The data are streamed from the Agent directly to your browser via the cloud.
> So the only convenient way to have security is to use the cloud version? Got it.
I wouldn't formulate it that way, it's just a bit annoying for me to see this trend of not having even tiny bit of security built in and having to do extra work just to protect the dashboard. Just one admin account and a random generated password would be fine.
That's the key difference between self-hosted and SaaS. If you self-host, you are responsible for setting up the required infrastructure, taking care of updates, backups etc.
If setting up a reverse proxy behind whatever monitoring you've got is too much, then yes, by all means use the SaaS offering -- but that's 100% the user responsibility, and there's no need to be snarky about it.
> If you self-host, you are responsible for setting up the required infrastructure, taking care of updates, backups etc.
Are you speaking about Netdata or in general? Because if the former, then at least the updates part is not true: the installation script turns out nightly updates (and telemetry).

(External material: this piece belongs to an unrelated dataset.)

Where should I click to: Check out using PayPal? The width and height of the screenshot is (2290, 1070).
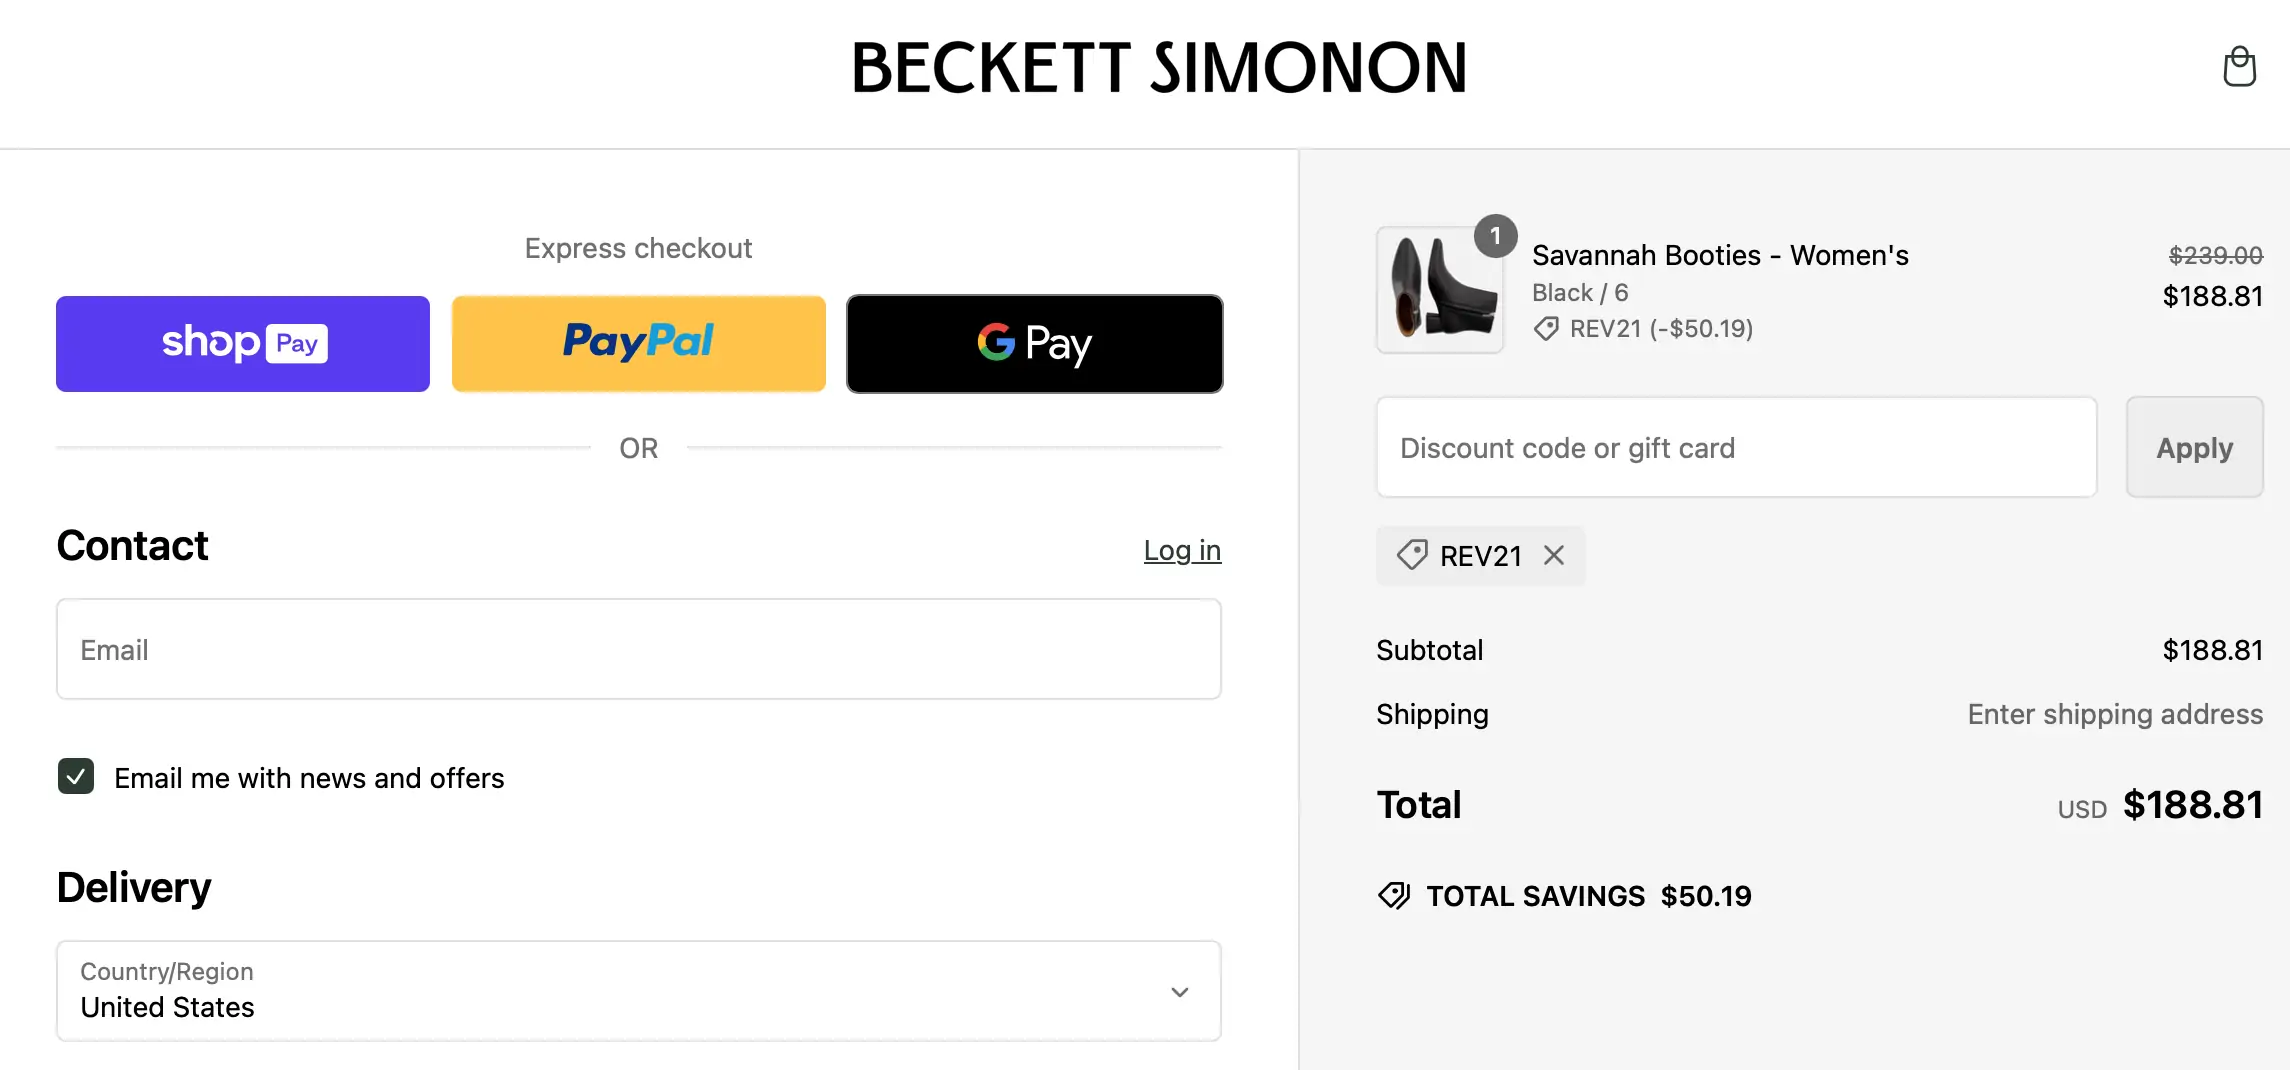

Frankly, the reason there is no basic auth is that Netdata doesn't use a third-party web server but a built-in one, so they would have to add this functionality.
It's not that it's too difficult, but we were accustomed to having this functionality built in in similar products in the past, then things changed. When ELK first showed up there was a big wave of attacks on ELK servers because they were completely unsecured and at that time X-Pack Security was a paid add-on, they changed their mind later, some time after an open source solution appeared.
Workarounds like proxying by nginx is not a workaround, it's the industry standard way of managing access to services. It's both more convenient and more secure, a rare combination.
More convenient because you can use your companies pre-existing authentication to authenticate the requests, and more secure because you're not having to manage separate passwords and user accounts.
I understand your opinion, but it's not like that everywhere. I work for many clients who have single servers or specific setups and having to configure Nginx is an extra step and an additional layer that could be made totally unnecessary by building in just one admin account and assigning a random password to it.
You can use Netdata Cloud to have secure authenticated access to your single node dashboard. Data remain on your systems and are streamed to your browser. Netdata Cloud stores only metadata.
We have a whole bunch of metrics that we keep track and we are currently implementing a load more.
Soonish, we will greatly increase the number of metrics that we gather with ebpf. That coupled with our per-second granularity, should give you a very detailed view of the system.
It is great, I have claimed my VMs running Netdata to the Netdata Cloud and I am very happy with it! Took me only a few minutes to claim them all (11 VMs) and boom the dashboards were ready out of the box.
I write and maintain an open source monitoring tool and I looked into adding a mode to output metrics in Netdata format and ran away screaming. It's just an unstructured text format where you output commands to stdout, one per line. Each command consists of whitespace-separated fields. Which field is the units? Oh, the 4th. And some fields are optional, I'm not even sure how that works but I think you can't skip an optional field if you then want to use any field after that. It's like structured data formats like JSON or god forbid XML never happened.
A sever admin wants "Incident" panel that only shows anomaly components at the top coupled with adjustable alerting mechanism and not just a dump of all the data there is blindly.
There are so many tools that does this and pretend it's impressive including ELK but whether it's Grafana or Kibana, you need a lot of manual tweaking to make the dashboards actually useful.